Instructions for the task: Update the lines from the one with "Task: Click the green" to the one with "coord(67,212)" by changing "Instruction" to "Command". Leave everything else as it is, and give back only those lines.
---+---
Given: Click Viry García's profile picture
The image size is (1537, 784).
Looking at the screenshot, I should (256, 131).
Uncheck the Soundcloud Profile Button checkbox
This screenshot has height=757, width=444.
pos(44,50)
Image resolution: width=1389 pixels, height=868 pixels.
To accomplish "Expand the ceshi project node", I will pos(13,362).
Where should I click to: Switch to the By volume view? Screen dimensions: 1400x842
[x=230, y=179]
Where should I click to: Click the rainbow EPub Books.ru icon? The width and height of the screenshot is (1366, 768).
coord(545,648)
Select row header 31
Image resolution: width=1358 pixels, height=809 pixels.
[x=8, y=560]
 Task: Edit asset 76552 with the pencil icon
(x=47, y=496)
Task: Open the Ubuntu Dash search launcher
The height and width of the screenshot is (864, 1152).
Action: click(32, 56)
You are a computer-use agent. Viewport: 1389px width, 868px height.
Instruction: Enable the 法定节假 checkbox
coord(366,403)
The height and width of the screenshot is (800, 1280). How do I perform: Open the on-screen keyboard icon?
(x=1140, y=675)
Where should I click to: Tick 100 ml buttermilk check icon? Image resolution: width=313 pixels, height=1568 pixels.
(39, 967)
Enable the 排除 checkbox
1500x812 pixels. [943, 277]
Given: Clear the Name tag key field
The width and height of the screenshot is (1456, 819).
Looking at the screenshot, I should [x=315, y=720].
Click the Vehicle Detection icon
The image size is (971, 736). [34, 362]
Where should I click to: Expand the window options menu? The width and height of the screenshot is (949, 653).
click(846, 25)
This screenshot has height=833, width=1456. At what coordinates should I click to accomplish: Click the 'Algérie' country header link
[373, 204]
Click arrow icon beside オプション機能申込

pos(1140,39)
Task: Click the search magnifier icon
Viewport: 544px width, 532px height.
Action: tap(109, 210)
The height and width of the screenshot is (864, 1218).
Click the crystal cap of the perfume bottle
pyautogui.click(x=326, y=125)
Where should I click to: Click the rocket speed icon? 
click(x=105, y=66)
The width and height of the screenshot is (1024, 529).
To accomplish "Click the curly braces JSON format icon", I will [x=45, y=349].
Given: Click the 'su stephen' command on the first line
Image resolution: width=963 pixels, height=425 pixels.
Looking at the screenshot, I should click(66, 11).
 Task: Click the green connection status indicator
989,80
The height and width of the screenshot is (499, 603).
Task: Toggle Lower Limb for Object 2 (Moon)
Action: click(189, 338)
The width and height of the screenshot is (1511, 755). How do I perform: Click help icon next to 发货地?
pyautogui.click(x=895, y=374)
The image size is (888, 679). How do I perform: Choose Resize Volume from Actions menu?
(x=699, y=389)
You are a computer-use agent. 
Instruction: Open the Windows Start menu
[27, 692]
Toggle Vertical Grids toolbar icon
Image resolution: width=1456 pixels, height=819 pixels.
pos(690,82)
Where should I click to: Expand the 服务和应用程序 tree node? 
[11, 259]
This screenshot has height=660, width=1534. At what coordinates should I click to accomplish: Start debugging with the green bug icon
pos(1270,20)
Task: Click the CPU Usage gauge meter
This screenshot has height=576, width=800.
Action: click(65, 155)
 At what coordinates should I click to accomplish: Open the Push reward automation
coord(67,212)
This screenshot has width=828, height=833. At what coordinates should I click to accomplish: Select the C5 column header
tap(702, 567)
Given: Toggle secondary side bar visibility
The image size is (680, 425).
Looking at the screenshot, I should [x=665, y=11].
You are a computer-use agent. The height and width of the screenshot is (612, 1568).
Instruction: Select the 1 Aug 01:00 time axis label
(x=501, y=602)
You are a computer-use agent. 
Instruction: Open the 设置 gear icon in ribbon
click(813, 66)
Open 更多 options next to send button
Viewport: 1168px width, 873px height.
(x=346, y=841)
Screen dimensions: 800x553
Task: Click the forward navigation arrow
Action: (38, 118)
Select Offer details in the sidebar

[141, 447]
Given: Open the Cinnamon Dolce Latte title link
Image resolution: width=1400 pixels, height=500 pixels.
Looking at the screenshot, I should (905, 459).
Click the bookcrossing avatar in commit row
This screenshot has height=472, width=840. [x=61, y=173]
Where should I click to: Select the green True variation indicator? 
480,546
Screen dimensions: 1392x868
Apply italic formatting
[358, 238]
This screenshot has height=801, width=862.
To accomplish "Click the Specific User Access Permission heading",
---+---
Task response:
 Task: Click the green connection status indicator
989,80
The height and width of the screenshot is (499, 603).
Task: Toggle Lower Limb for Object 2 (Moon)
Action: click(189, 338)
The width and height of the screenshot is (1511, 755). How do I perform: Click help icon next to 发货地?
pyautogui.click(x=895, y=374)
The image size is (888, 679). How do I perform: Choose Resize Volume from Actions menu?
(x=699, y=389)
You are a computer-use agent. 
Command: Open the Windows Start menu
[27, 692]
Toggle Vertical Grids toolbar icon
Image resolution: width=1456 pixels, height=819 pixels.
pos(690,82)
Where should I click to: Expand the 服务和应用程序 tree node? 
[11, 259]
This screenshot has height=660, width=1534. At what coordinates should I click to accomplish: Start debugging with the green bug icon
pos(1270,20)
Task: Click the CPU Usage gauge meter
This screenshot has height=576, width=800.
Action: click(65, 155)
 At what coordinates should I click to accomplish: Open the Push reward automation
coord(67,212)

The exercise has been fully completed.